_Data section_.
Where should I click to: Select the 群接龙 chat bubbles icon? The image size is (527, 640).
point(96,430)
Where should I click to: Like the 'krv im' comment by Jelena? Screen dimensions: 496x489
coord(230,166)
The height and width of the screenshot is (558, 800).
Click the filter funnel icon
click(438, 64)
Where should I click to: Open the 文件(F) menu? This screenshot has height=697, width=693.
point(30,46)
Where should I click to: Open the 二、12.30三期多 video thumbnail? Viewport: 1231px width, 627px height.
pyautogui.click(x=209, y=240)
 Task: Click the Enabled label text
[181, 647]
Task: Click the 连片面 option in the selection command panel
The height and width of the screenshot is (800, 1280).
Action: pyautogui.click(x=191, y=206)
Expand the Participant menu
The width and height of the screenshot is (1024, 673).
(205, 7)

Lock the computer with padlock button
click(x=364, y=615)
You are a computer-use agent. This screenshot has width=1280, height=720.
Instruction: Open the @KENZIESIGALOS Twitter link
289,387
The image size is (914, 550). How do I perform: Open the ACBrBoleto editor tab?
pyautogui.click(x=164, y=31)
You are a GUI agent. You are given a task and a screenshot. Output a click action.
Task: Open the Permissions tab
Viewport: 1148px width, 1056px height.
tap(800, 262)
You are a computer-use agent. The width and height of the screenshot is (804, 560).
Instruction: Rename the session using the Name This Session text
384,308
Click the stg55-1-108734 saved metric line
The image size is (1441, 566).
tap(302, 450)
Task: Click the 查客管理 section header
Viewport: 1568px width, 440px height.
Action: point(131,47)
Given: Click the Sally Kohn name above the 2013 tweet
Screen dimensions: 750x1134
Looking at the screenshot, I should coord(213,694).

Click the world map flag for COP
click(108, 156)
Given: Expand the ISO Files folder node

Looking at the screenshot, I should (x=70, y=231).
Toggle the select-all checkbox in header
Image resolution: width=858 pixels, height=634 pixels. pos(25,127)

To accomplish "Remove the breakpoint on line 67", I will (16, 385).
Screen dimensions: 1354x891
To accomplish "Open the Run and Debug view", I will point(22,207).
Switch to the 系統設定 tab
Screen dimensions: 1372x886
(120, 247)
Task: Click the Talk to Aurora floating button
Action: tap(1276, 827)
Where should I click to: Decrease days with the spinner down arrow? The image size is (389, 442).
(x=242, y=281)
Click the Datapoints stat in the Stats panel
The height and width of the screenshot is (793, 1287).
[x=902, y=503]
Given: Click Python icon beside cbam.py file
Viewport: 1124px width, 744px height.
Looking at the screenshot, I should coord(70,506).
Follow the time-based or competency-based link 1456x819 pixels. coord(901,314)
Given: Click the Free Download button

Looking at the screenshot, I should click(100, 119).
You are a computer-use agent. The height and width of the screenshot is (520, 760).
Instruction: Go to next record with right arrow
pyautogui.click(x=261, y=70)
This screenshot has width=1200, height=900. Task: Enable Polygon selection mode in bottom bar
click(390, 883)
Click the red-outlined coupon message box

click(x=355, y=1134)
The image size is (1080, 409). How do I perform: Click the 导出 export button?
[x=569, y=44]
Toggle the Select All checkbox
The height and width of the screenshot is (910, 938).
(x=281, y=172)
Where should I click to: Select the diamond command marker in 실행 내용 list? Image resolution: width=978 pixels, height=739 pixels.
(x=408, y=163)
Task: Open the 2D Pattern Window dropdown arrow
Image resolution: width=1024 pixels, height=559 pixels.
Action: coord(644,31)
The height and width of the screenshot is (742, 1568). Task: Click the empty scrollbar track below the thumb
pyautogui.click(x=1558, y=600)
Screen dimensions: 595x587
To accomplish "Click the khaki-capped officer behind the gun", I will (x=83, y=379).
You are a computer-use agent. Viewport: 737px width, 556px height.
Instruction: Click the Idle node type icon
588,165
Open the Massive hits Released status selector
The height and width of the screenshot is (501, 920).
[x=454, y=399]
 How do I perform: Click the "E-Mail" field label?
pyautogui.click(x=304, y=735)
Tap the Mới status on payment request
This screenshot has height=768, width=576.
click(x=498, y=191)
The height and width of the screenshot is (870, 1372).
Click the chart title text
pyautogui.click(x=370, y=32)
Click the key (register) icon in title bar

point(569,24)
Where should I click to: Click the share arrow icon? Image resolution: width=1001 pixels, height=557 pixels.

_Exercise brief_.
Write out, please, only the lines from the one with "The height and width of the screenshot is (501, 920)." through the last line above, both included and unchanged.

_Task answer_.
The height and width of the screenshot is (501, 920).
[x=454, y=399]
 How do I perform: Click the "E-Mail" field label?
pyautogui.click(x=304, y=735)
Tap the Mới status on payment request
This screenshot has height=768, width=576.
click(x=498, y=191)
The height and width of the screenshot is (870, 1372).
Click the chart title text
pyautogui.click(x=370, y=32)
Click the key (register) icon in title bar

point(569,24)
Where should I click to: Click the share arrow icon? Image resolution: width=1001 pixels, height=557 pixels.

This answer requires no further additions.